Macro Economics Chapter 11 Key Words Flashcards
automatic stabilizers
Federal expenditures and tax revenues that automatically change levels in order to stabilize an economic expansion or contraction; sometimes referred to as nondiscretionary fiscal policy.
balanced budget multiplier
An equal change in government spending and taxes, which changes aggregate demand by the amount of the change in government spending.
budget deficit
A budget in which government expenditures exceed government revenues in a given time period.
budget surplus
A budget in which government revenues exceed government expenditures in a given time period.
discretionary fiscal policy
The deliberate use of changes in government spending or taxes to alter aggregate demand and stabilize the economy.
fiscal policy
The use of government spending and taxes to influence the nation’s spending, employment, and price level.
laffer curve
A graph depicting the relationship between tax rates and total tax revenues.

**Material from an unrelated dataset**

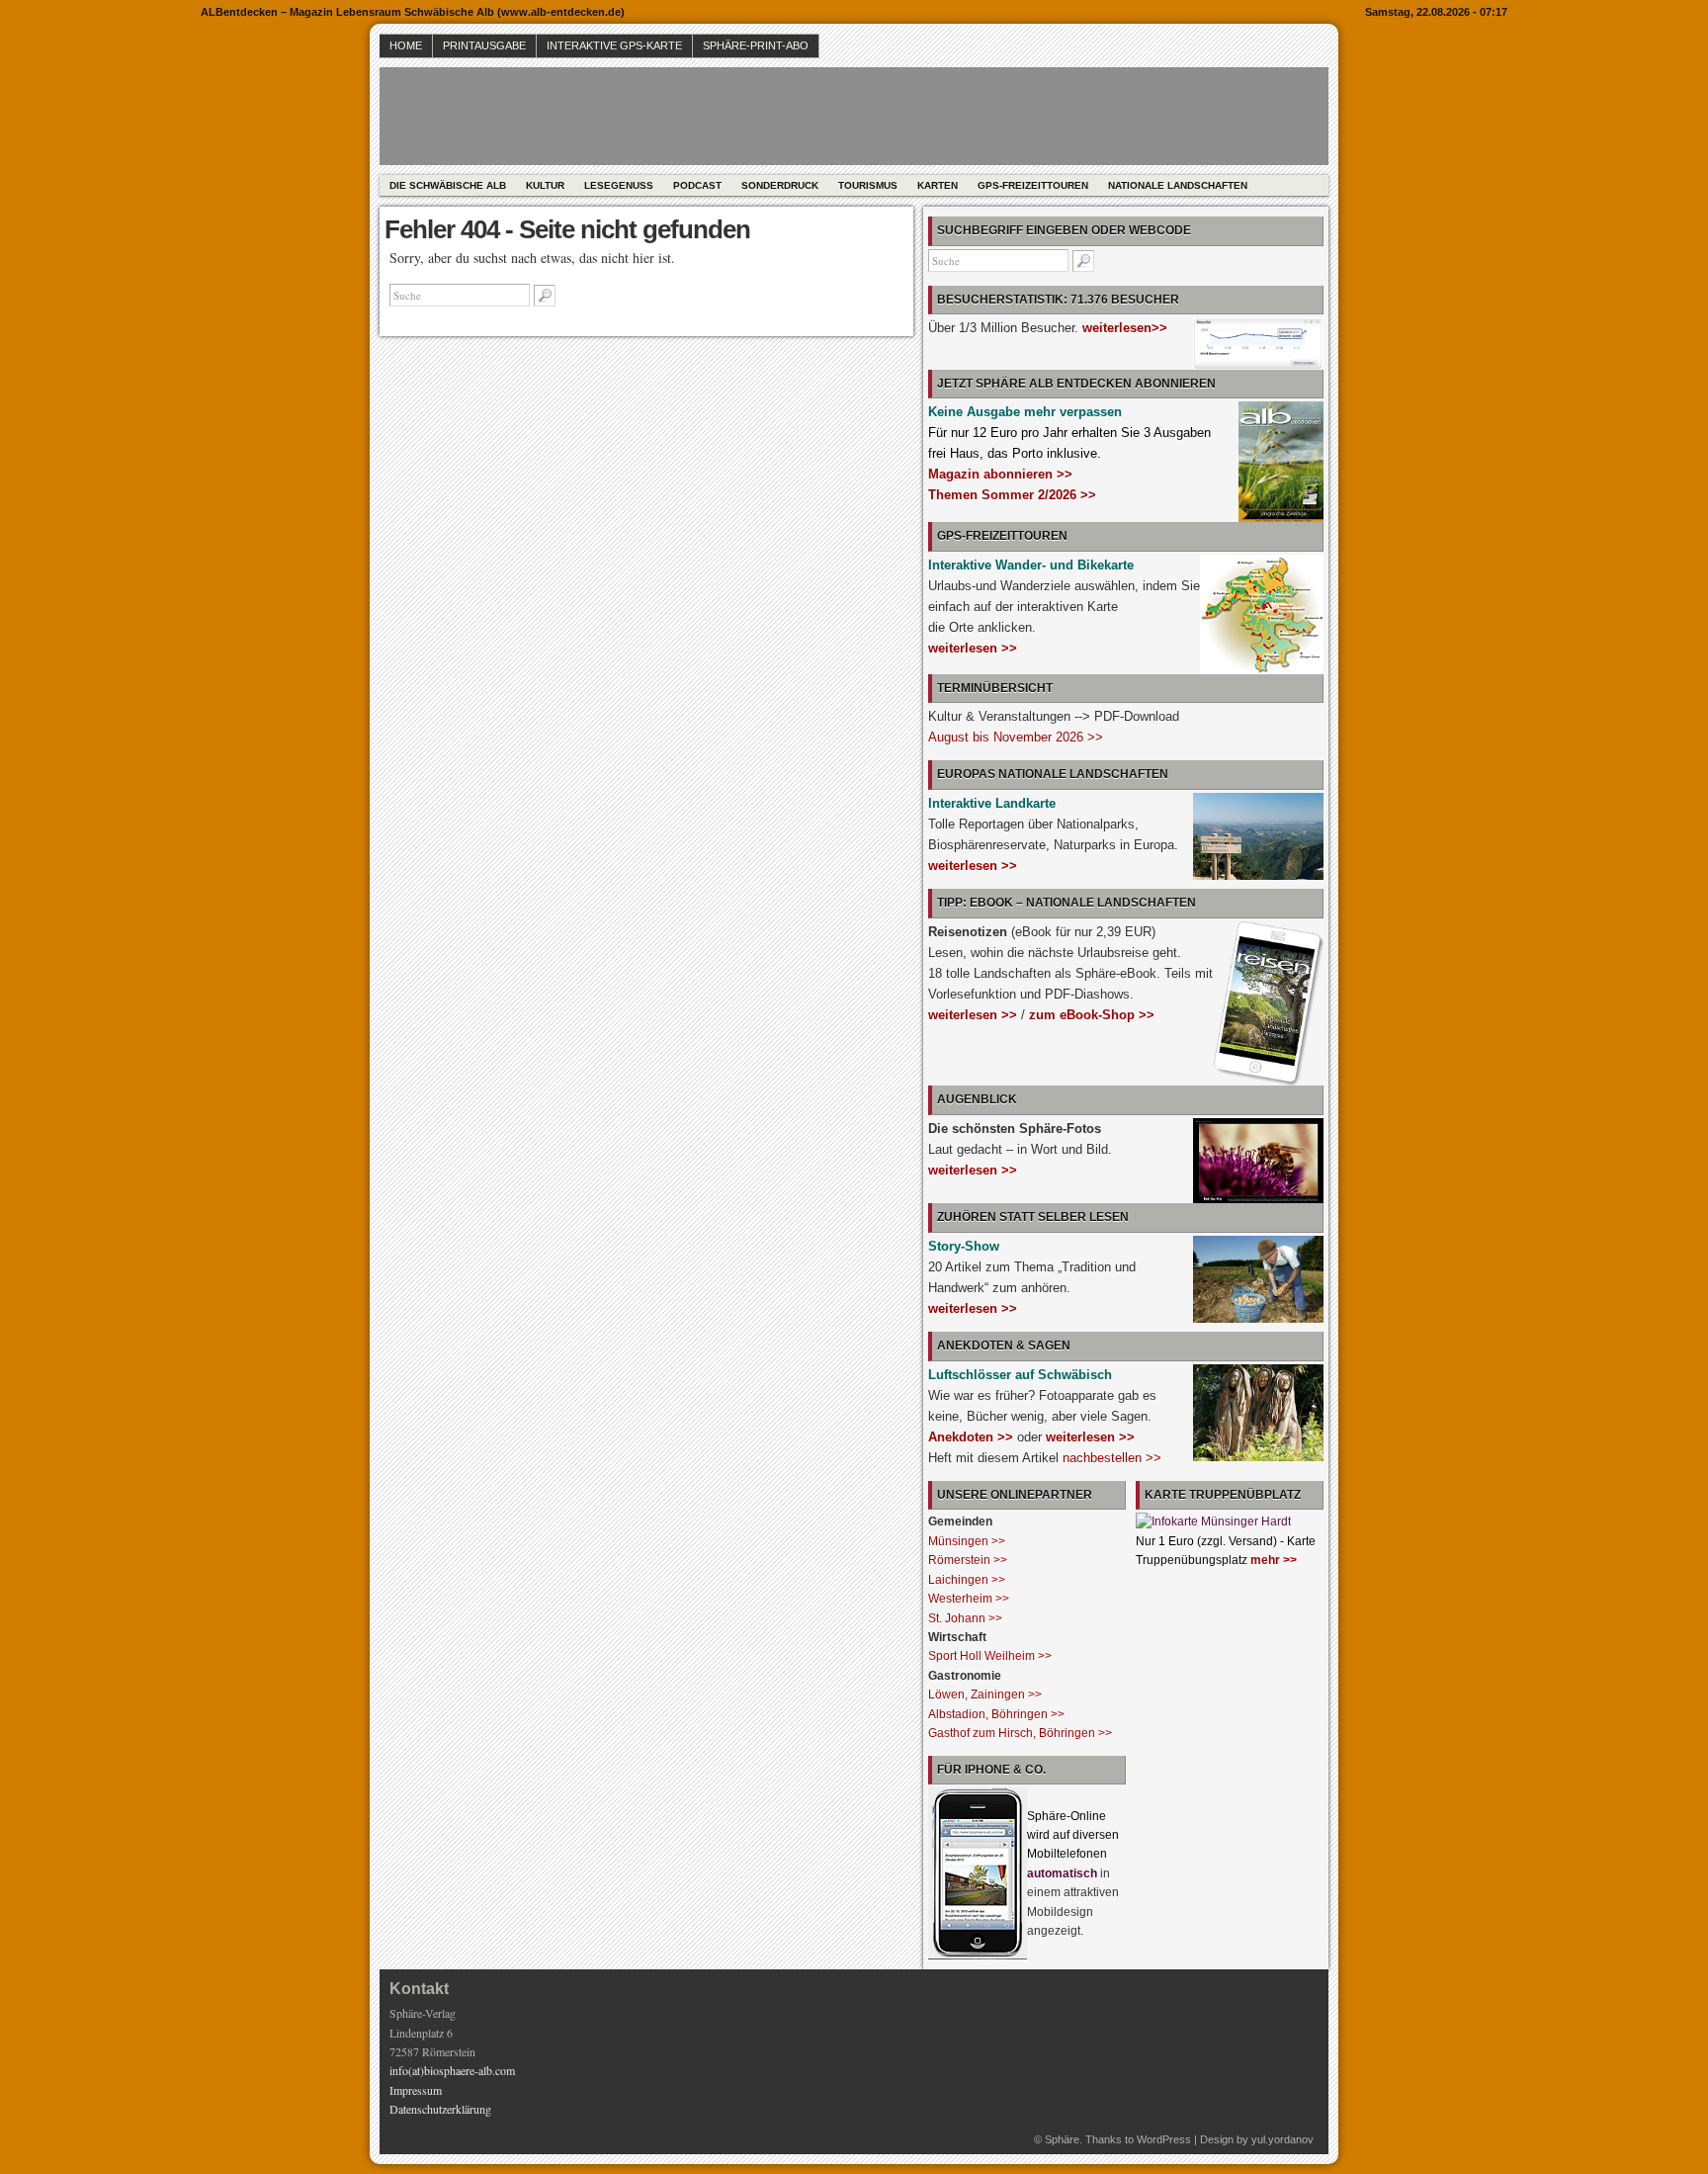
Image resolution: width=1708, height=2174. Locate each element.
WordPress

marginal propensity to consume (MPC)
The change in consumption spending resulting from a given change in income.
marginal propensity to save (MPS)
The change in saving resulting from a given change in income.
spending multiplier (SM)
The ratio of the change in real GDP to an initial change in any component of aggregate expenditures, including consumption, investment, government spending, and net exports. As a formula, spending multiplier equals 1/(1 - MPC) or 1/MPS.
supply-side fiscal policy
A fiscal policy that emphasizes government policies that increase aggregate supply in order to achieve long-run growth in real output, full employment, and a lower price level.
tax multiplier
The change in aggregate demand (total spending) resulting from an initial change in taxes. As a formula, tax multiplier equals 1 - spending multiplier.